*** Block opens ***

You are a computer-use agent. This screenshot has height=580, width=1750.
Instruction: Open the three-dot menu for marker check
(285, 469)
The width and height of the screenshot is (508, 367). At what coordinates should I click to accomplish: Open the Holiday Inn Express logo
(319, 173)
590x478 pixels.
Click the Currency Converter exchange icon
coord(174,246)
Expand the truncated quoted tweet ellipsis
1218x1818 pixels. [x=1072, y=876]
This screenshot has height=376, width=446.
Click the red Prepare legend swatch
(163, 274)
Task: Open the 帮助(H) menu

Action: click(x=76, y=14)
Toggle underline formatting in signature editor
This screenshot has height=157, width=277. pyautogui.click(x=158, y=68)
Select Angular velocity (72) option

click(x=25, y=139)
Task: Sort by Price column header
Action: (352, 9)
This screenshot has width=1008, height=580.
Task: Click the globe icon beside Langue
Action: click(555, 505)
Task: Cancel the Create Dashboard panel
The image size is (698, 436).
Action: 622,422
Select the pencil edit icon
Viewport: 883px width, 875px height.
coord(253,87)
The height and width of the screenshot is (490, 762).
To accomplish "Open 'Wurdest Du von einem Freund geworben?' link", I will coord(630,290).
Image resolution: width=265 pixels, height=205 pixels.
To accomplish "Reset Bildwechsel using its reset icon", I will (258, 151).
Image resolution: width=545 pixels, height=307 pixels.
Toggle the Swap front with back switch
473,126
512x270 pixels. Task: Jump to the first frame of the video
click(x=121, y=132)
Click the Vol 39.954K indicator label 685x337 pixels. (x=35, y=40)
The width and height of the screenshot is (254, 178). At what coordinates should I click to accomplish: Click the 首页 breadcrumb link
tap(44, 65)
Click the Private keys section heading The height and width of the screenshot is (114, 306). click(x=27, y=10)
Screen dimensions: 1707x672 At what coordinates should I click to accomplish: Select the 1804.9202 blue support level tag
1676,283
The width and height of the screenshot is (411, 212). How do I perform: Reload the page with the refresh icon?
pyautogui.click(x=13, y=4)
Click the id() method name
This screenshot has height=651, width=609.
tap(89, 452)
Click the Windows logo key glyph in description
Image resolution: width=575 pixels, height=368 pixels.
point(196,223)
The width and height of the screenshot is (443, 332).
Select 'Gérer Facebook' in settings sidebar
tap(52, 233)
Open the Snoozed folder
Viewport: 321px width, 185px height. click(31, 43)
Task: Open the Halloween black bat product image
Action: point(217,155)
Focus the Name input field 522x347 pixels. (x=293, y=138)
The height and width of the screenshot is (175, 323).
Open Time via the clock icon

*** Block closes ***

▶ [Prompt]: Return the listing verbatim.

▶ [Answer]:
You are a computer-use agent. This screenshot has height=580, width=1750.
Instruction: Open the three-dot menu for marker check
(285, 469)
The width and height of the screenshot is (508, 367). At what coordinates should I click to accomplish: Open the Holiday Inn Express logo
(319, 173)
590x478 pixels.
Click the Currency Converter exchange icon
coord(174,246)
Expand the truncated quoted tweet ellipsis
1218x1818 pixels. [x=1072, y=876]
This screenshot has height=376, width=446.
Click the red Prepare legend swatch
(163, 274)
Task: Open the 帮助(H) menu

Action: click(x=76, y=14)
Toggle underline formatting in signature editor
This screenshot has height=157, width=277. pyautogui.click(x=158, y=68)
Select Angular velocity (72) option

click(x=25, y=139)
Task: Sort by Price column header
Action: (352, 9)
This screenshot has width=1008, height=580.
Task: Click the globe icon beside Langue
Action: click(555, 505)
Task: Cancel the Create Dashboard panel
The image size is (698, 436).
Action: 622,422
Select the pencil edit icon
Viewport: 883px width, 875px height.
coord(253,87)
The height and width of the screenshot is (490, 762).
To accomplish "Open 'Wurdest Du von einem Freund geworben?' link", I will coord(630,290).
Image resolution: width=265 pixels, height=205 pixels.
To accomplish "Reset Bildwechsel using its reset icon", I will (258, 151).
Image resolution: width=545 pixels, height=307 pixels.
Toggle the Swap front with back switch
473,126
512x270 pixels. Task: Jump to the first frame of the video
click(x=121, y=132)
Click the Vol 39.954K indicator label 685x337 pixels. (x=35, y=40)
The width and height of the screenshot is (254, 178). At what coordinates should I click to accomplish: Click the 首页 breadcrumb link
tap(44, 65)
Click the Private keys section heading The height and width of the screenshot is (114, 306). click(x=27, y=10)
Screen dimensions: 1707x672 At what coordinates should I click to accomplish: Select the 1804.9202 blue support level tag
1676,283
The width and height of the screenshot is (411, 212). How do I perform: Reload the page with the refresh icon?
pyautogui.click(x=13, y=4)
Click the id() method name
This screenshot has height=651, width=609.
tap(89, 452)
Click the Windows logo key glyph in description
Image resolution: width=575 pixels, height=368 pixels.
point(196,223)
The width and height of the screenshot is (443, 332).
Select 'Gérer Facebook' in settings sidebar
tap(52, 233)
Open the Snoozed folder
Viewport: 321px width, 185px height. click(31, 43)
Task: Open the Halloween black bat product image
Action: point(217,155)
Focus the Name input field 522x347 pixels. (x=293, y=138)
The height and width of the screenshot is (175, 323).
Open Time via the clock icon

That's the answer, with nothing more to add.